Start of Dataset records

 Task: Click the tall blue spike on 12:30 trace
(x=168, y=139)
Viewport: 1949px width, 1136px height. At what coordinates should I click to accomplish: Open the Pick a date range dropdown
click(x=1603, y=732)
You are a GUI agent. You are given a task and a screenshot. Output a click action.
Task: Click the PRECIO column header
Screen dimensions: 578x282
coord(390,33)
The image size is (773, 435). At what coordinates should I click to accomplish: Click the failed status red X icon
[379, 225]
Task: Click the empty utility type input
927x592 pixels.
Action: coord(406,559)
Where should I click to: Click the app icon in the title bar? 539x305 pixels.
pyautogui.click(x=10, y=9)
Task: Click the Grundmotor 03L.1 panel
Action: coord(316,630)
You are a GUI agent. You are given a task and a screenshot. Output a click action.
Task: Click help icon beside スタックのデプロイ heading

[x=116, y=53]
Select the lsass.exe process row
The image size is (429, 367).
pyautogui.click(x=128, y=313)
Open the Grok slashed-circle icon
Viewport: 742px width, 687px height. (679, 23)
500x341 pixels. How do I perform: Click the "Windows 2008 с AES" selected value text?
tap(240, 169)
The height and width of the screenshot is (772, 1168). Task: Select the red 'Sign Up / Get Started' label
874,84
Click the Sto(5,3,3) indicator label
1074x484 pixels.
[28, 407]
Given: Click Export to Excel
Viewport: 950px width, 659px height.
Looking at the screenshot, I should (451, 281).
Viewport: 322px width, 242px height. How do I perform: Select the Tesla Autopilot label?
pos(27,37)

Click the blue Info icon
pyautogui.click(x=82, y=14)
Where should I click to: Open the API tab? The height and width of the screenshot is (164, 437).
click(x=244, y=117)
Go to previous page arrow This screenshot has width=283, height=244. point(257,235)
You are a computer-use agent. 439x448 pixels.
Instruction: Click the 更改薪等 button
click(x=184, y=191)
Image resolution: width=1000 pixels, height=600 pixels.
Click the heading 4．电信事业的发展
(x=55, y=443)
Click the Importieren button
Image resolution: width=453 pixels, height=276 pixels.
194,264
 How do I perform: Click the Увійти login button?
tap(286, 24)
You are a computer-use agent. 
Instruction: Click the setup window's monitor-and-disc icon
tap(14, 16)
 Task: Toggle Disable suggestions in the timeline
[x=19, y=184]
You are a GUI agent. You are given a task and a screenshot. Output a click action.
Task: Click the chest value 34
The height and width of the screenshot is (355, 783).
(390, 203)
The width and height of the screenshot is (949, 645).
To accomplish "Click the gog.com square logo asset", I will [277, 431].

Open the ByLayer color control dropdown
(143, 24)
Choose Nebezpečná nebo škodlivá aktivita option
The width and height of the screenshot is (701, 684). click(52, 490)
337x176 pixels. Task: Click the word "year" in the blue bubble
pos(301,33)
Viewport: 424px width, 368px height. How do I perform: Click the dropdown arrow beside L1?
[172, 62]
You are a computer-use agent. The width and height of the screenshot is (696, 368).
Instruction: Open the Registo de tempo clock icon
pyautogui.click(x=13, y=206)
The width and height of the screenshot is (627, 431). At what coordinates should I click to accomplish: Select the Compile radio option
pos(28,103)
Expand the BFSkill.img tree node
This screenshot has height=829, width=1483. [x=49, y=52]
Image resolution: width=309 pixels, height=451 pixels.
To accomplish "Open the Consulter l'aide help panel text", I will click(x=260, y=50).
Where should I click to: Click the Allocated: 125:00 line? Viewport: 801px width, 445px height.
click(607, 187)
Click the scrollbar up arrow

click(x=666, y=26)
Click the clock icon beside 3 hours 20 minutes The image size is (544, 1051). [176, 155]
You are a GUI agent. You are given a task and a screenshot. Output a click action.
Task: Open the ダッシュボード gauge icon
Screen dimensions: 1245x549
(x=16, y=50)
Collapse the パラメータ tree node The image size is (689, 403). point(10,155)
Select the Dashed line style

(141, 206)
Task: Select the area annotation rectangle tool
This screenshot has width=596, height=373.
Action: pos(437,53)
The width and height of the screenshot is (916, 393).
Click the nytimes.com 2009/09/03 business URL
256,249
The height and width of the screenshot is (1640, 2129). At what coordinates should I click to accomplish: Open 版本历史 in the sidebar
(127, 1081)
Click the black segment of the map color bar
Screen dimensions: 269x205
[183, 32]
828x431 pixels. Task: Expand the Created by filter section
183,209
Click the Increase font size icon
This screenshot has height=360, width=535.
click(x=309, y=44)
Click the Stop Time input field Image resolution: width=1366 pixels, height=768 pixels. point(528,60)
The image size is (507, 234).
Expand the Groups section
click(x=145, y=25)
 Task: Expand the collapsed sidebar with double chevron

End of Dataset records

__What to produce__: Give the items again starting at the beginning and ending at the line containing "Viewport: 742px width, 687px", switching each "screenshot" to "screen capture" and leaving everything else unchanged.

__Exercise response__:
 Task: Click the tall blue spike on 12:30 trace
(x=168, y=139)
Viewport: 1949px width, 1136px height. At what coordinates should I click to accomplish: Open the Pick a date range dropdown
click(x=1603, y=732)
You are a GUI agent. You are given a task and a screen capture. Output a click action.
Task: Click the PRECIO column header
Screen dimensions: 578x282
coord(390,33)
The image size is (773, 435). At what coordinates should I click to accomplish: Click the failed status red X icon
[379, 225]
Task: Click the empty utility type input
927x592 pixels.
Action: coord(406,559)
Where should I click to: Click the app icon in the title bar? 539x305 pixels.
pyautogui.click(x=10, y=9)
Task: Click the Grundmotor 03L.1 panel
Action: coord(316,630)
You are a GUI agent. You are given a task and a screen capture. Output a click action.
Task: Click help icon beside スタックのデプロイ heading

[x=116, y=53]
Select the lsass.exe process row
The image size is (429, 367).
pyautogui.click(x=128, y=313)
Open the Grok slashed-circle icon
Viewport: 742px width, 687px height. (679, 23)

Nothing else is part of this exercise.